Storage media is distinct from but may be used in conjunction with transmission media. Transmission media participates in transferring information between storage media. For example, transmission media includes coaxial cables, copper wire and fiber optics, including the wires that comprise bus 302. Transmission media can also take the form of acoustic or light waves, such as those generated during radio-wave and infra-red data communications.

Various forms of media may be involved in carrying one or more sequences of one or more instructions to processor 304 for execution. For example, the instructions may initially be carried on a magnetic disk or solid-state drive of a remote computer. The remote computer can load the instructions into its dynamic memory and send the instructions over a telephone line using a modem. A modem local to computer system 300 can receive the data on the telephone line and use an infra-red transmitter to convert the data to an infra-red signal. An infra-red detector can receive the data carried in the infra-red signal and appropriate circuitry can place the data on bus 302. Bus 302 carries the data to main memory 306, from which processor 304 retrieves and executes the instructions. The instructions received by main memory 306 may optionally be stored on storage device 310 either before or after execution by processor 304.

Computer system 300 also includes a communication interface 318 coupled to bus 302. Communication interface 318 provides a two-way data communication coupling to a network link 320 that is connected to a local network 322. For example, communication interface 318 may be an integrated services digital network (ISDN) card, cable modem, satellite modem, or a modem to provide a data communication connection to a corresponding type of telephone line. As another example, communication interface 318 may be a local area network (LAN) card to provide a data communication connection to a compatible LAN. Wireless links may also be implemented. In any such implementation, communication interface 318 sends and receives electrical, electromagnetic or optical signals that carry digital data streams representing various types of information. Such a wireless link could be a Bluetooth, Bluetooth Low Energy (BLE), 802.11 WiFi connection, or the like.

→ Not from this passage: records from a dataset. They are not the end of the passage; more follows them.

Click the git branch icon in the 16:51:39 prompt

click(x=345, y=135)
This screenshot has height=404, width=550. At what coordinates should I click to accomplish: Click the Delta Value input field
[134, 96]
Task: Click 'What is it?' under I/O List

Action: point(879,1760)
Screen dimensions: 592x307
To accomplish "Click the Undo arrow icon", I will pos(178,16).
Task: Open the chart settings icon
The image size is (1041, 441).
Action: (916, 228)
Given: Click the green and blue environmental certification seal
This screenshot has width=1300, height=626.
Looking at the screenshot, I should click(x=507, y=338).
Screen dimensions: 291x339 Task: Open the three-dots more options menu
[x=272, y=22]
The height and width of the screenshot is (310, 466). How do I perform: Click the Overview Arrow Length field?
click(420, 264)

Network link 320 typically provides data communication through one or more networks to other data devices. For example, network link 320 may provide a connection through local network 322 to a host computer 324 or to data equipment operated by an Internet Service Provider (ISP) 326. ISP 326 in turn provides data communication services through the worldwide packet data communication network now commonly referred to as the “Internet” 328. Local network 322 and Internet 328 both use electrical, electromagnetic or optical signals that carry digital data streams. The signals through the various networks and the signals on network link 320 and through communication interface 318, which carry the digital data to and from computer system 300, are example forms of transmission media.

Computer system 300 can send messages and receive data, including program code, through the network(s), network link 320 and communication interface 318. In the Internet example, a server 330 might transmit a requested code for an application program through Internet 328, ISP 326, local network 322 and communication interface 318.

The received code may be executed by processor 304 as it is received, and/or stored in storage device 310, or other non-volatile storage for later execution.

In the foregoing specification, embodiments of the invention have been described with reference to numerous specific details that may vary from implementation to implementation. The specification and drawings are, accordingly, to be regarded in an illustrative rather than a restrictive sense. The sole and exclusive indicator of the scope of the invention, and what is intended by the applicants to be the scope of the invention, is the literal and equivalent scope of the set of claims that issue from this application, in the specific form in which such claims issue, including any subsequent correction.